§ **ABOUT THIS TASK**: Return the full listing word for word, but drop every picture from it.
· · · · ·
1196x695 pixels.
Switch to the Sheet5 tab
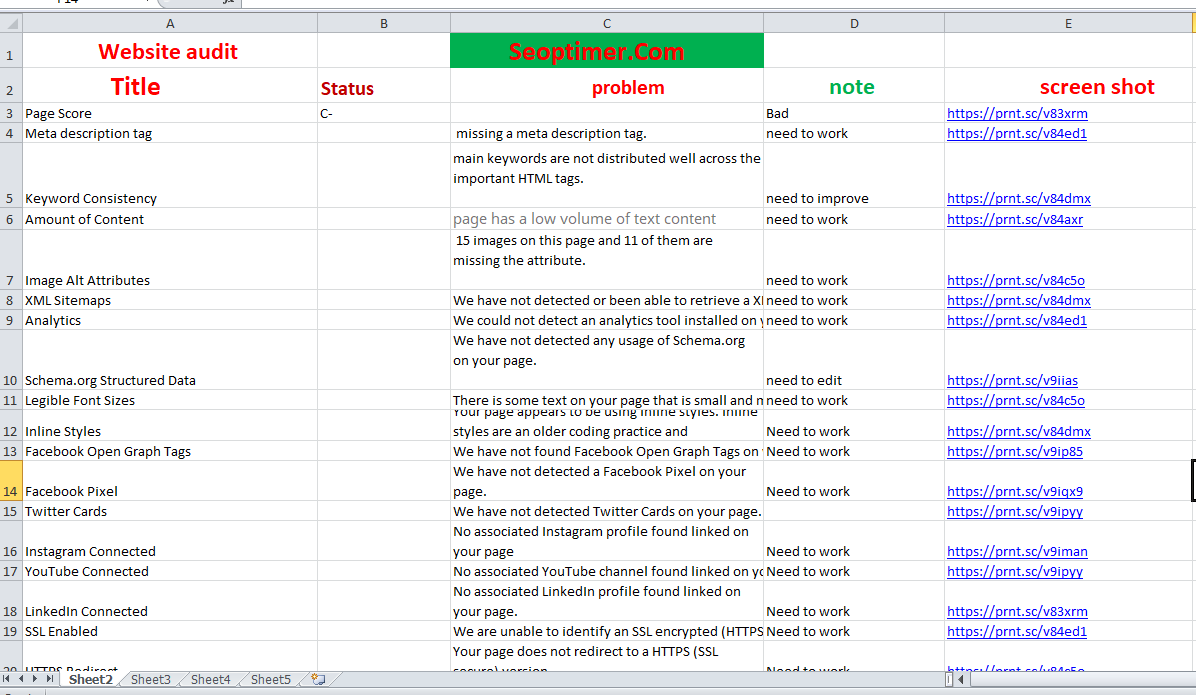point(270,679)
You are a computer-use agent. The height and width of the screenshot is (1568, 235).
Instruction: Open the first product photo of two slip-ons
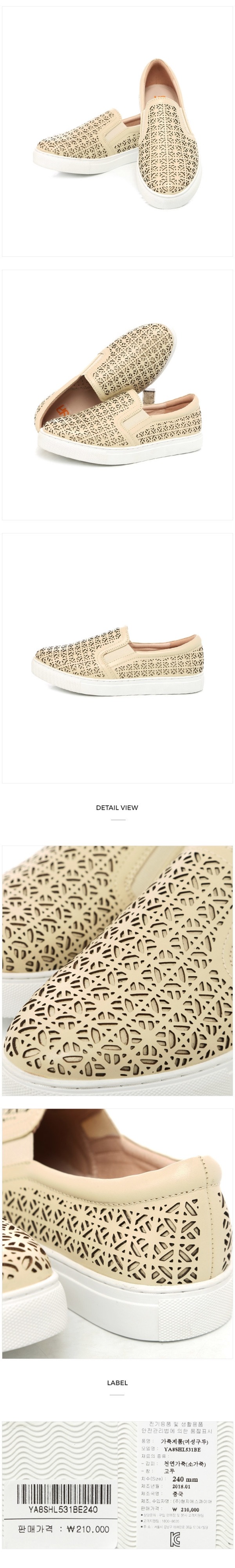[x=117, y=129]
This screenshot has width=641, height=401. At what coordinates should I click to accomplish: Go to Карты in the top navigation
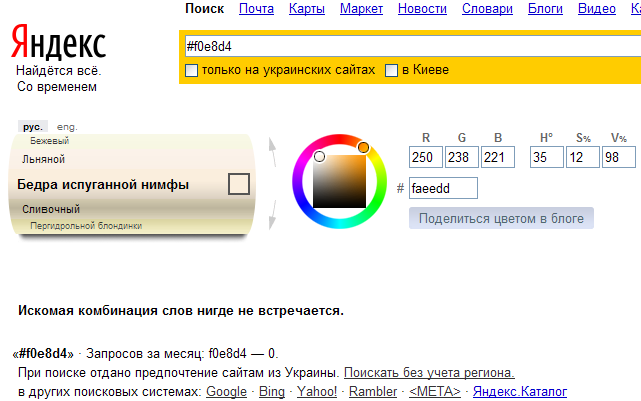pos(306,9)
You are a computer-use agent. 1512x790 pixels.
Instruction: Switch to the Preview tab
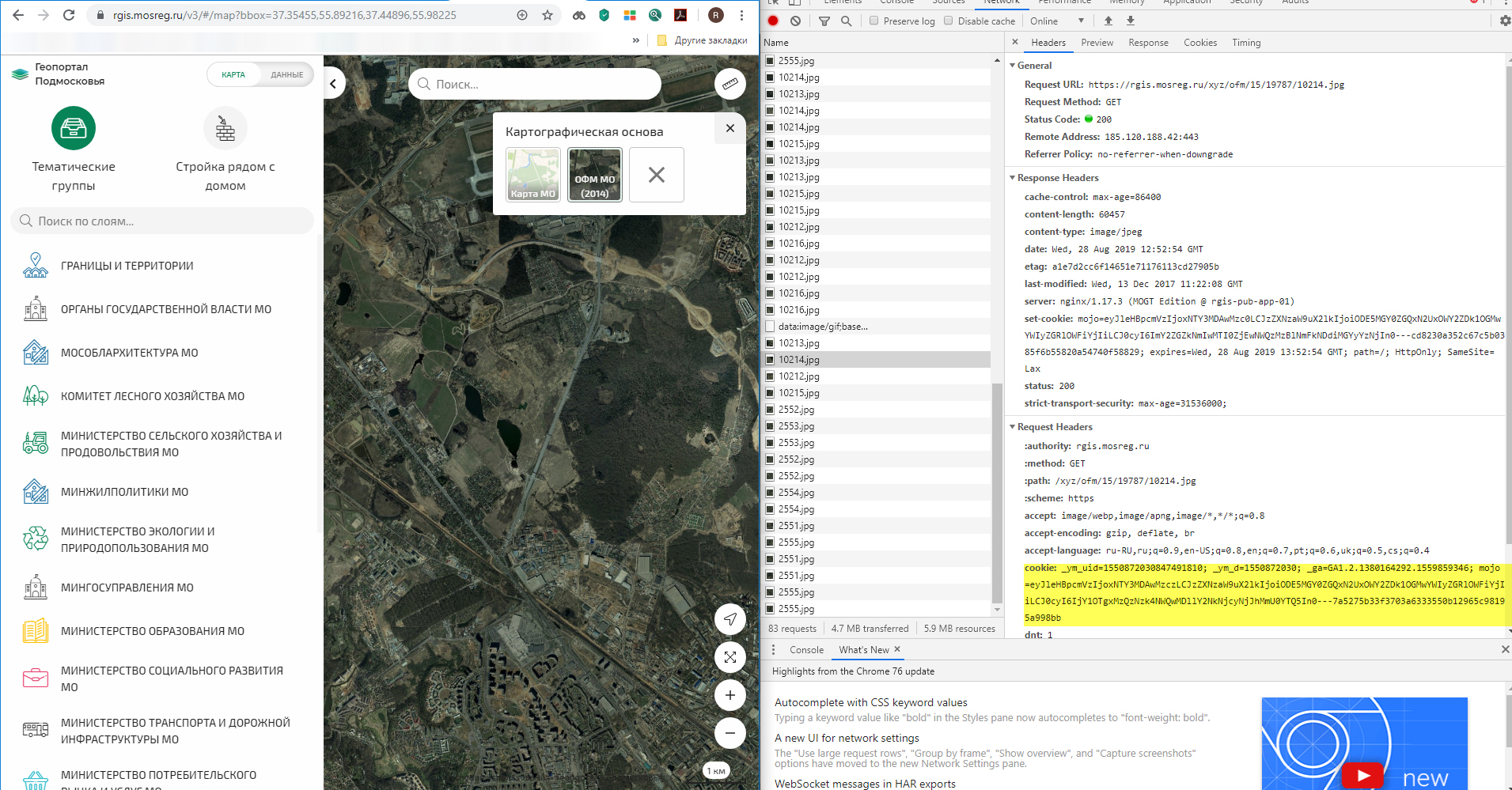(x=1097, y=43)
· · · · ·
§ **RESPONSE**:
1196x695 pixels.
Switch to the Sheet5 tab
point(270,679)
You are a computer-use agent. The height and width of the screenshot is (1568, 235).
Instruction: Open the first product photo of two slip-ons
[x=117, y=129]
This screenshot has width=641, height=401. At what coordinates should I click to accomplish: Go to Карты in the top navigation
pos(306,9)
You are a computer-use agent. 1512x790 pixels.
Instruction: Switch to the Preview tab
(x=1097, y=43)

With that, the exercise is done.